• **WHAT TO DO**: Copy out the records word for word, starting with the line that contains "coordinates (387, 22)." and going on through the end of the records.

====================

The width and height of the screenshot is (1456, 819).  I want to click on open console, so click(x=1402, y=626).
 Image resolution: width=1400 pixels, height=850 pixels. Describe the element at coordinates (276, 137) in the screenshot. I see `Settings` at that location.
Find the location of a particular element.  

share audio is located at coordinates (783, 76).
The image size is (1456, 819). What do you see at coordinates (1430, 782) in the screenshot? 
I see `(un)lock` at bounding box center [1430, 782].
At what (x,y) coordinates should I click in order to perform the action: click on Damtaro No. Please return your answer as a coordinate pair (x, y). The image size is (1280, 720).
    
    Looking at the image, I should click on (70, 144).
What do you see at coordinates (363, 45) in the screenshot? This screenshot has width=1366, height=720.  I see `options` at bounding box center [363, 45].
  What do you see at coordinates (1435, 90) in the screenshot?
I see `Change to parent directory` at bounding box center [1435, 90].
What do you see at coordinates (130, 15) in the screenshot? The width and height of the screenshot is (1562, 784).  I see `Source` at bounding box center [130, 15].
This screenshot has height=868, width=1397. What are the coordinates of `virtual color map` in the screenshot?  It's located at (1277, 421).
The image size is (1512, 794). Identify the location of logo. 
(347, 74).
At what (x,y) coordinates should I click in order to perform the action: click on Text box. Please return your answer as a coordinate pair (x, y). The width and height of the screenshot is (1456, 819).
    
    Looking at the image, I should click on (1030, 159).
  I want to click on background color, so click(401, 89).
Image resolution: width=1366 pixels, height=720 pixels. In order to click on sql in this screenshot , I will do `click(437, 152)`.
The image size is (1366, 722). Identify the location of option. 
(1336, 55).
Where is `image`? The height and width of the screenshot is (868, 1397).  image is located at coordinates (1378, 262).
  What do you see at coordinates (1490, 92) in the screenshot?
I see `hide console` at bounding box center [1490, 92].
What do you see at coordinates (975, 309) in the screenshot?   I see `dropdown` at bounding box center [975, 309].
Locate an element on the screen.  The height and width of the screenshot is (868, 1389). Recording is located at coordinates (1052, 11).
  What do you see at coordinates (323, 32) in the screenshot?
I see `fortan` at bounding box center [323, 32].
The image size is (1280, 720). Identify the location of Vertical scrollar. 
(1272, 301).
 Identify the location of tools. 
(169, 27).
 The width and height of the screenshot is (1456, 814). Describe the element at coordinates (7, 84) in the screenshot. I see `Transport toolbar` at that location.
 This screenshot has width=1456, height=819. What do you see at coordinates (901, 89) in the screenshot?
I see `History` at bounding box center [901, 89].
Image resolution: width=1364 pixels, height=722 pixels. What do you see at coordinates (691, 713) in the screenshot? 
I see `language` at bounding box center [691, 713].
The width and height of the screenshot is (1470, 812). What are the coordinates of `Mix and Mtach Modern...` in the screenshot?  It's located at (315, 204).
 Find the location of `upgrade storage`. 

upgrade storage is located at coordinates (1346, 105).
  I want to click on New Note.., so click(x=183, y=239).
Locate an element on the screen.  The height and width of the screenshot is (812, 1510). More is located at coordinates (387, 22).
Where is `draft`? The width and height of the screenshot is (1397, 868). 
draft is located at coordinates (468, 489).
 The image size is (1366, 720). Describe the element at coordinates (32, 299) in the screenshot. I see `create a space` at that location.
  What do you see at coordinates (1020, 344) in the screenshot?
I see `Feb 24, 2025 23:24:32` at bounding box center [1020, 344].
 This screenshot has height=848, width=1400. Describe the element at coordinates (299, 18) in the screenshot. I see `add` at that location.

====================

• **WRITTEN RESPONSE**:
Locate an element on the screen.  The height and width of the screenshot is (812, 1510). More is located at coordinates (387, 22).
Where is `draft`? The width and height of the screenshot is (1397, 868). 
draft is located at coordinates (468, 489).
 The image size is (1366, 720). Describe the element at coordinates (32, 299) in the screenshot. I see `create a space` at that location.
  What do you see at coordinates (1020, 344) in the screenshot?
I see `Feb 24, 2025 23:24:32` at bounding box center [1020, 344].
 This screenshot has height=848, width=1400. Describe the element at coordinates (299, 18) in the screenshot. I see `add` at that location.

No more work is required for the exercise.